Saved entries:
———
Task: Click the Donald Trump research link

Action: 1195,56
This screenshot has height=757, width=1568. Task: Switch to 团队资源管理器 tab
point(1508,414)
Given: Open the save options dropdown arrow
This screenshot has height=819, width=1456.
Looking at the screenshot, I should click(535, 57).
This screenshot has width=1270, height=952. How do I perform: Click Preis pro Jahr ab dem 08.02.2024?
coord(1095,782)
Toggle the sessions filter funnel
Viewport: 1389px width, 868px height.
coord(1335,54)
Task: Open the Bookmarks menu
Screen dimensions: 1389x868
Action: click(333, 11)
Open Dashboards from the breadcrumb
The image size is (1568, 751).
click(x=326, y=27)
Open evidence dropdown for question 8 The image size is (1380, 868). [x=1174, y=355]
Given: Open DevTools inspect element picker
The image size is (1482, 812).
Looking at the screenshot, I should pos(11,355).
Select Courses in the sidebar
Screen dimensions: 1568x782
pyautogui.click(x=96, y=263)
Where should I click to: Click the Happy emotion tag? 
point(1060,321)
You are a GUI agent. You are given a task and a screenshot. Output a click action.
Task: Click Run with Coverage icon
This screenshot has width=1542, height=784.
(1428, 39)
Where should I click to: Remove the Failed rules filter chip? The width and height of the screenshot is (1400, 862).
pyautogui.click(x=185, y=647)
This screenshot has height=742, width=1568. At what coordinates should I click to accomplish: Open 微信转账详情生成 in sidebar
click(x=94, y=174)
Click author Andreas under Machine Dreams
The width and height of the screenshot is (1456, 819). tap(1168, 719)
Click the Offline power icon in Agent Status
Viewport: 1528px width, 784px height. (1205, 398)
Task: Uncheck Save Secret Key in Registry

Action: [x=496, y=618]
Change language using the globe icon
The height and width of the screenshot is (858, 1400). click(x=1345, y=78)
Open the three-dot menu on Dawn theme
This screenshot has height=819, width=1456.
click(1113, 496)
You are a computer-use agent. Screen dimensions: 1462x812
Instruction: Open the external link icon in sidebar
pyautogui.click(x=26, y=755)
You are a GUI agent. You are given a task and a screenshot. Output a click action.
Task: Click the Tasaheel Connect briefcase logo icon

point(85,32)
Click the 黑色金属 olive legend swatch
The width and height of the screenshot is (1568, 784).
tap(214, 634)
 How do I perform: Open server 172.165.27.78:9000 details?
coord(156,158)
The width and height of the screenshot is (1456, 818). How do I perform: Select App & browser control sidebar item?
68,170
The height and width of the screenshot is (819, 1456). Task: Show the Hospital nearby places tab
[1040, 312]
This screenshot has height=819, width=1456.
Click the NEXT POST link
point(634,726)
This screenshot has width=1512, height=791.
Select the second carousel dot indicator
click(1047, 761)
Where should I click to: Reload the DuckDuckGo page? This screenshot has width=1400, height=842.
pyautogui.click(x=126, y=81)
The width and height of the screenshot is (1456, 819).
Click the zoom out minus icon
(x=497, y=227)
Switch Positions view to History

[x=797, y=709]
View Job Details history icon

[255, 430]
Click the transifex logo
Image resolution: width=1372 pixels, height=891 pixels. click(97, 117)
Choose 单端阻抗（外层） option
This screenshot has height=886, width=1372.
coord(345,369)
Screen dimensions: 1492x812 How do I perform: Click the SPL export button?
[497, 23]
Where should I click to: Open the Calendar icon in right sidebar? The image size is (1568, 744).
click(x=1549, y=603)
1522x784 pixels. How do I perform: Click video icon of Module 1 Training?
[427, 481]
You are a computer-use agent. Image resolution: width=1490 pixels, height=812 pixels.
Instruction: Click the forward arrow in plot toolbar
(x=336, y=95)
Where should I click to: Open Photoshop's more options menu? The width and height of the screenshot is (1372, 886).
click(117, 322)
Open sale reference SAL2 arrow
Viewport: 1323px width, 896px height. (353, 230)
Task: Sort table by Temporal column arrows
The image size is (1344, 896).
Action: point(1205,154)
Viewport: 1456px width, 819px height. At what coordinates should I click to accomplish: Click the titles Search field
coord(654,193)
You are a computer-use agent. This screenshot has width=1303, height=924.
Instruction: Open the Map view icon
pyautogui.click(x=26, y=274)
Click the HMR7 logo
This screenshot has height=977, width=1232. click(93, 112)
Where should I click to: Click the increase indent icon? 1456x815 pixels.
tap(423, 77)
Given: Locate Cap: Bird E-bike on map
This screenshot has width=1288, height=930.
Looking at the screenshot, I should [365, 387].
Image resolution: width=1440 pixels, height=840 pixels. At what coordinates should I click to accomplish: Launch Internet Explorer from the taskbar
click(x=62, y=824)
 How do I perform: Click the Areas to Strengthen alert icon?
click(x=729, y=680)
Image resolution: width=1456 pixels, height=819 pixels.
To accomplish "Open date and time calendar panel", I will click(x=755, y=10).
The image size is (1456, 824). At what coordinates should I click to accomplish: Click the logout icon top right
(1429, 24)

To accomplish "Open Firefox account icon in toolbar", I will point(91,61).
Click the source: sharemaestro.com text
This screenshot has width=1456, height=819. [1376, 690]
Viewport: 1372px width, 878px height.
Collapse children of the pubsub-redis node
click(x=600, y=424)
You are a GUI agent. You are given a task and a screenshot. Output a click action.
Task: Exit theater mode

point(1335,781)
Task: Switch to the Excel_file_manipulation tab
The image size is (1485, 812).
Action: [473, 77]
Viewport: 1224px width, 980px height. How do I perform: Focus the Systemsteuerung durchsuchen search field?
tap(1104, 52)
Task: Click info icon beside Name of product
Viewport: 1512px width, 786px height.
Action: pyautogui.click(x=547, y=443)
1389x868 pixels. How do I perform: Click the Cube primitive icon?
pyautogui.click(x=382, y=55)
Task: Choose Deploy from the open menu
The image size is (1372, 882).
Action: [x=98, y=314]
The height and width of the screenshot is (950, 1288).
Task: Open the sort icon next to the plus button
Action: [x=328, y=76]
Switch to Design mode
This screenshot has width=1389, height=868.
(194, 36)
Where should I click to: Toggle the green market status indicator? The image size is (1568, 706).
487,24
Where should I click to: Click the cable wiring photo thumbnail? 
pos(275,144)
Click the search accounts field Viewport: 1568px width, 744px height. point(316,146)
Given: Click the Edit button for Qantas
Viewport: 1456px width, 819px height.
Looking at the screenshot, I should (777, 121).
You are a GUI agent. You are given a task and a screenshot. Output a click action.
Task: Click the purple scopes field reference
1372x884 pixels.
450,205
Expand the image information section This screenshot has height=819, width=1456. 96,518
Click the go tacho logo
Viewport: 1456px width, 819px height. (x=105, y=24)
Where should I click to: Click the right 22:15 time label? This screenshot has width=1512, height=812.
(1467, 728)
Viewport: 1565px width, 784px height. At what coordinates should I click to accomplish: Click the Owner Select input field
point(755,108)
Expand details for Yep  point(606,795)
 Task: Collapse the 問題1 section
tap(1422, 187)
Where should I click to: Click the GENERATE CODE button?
———
INSTRUCTIONS FOR THE TASK
From the data above, report how many lines include the string "dropdown". The number alone will do.

ANSWER FOR THIS EXERCISE
2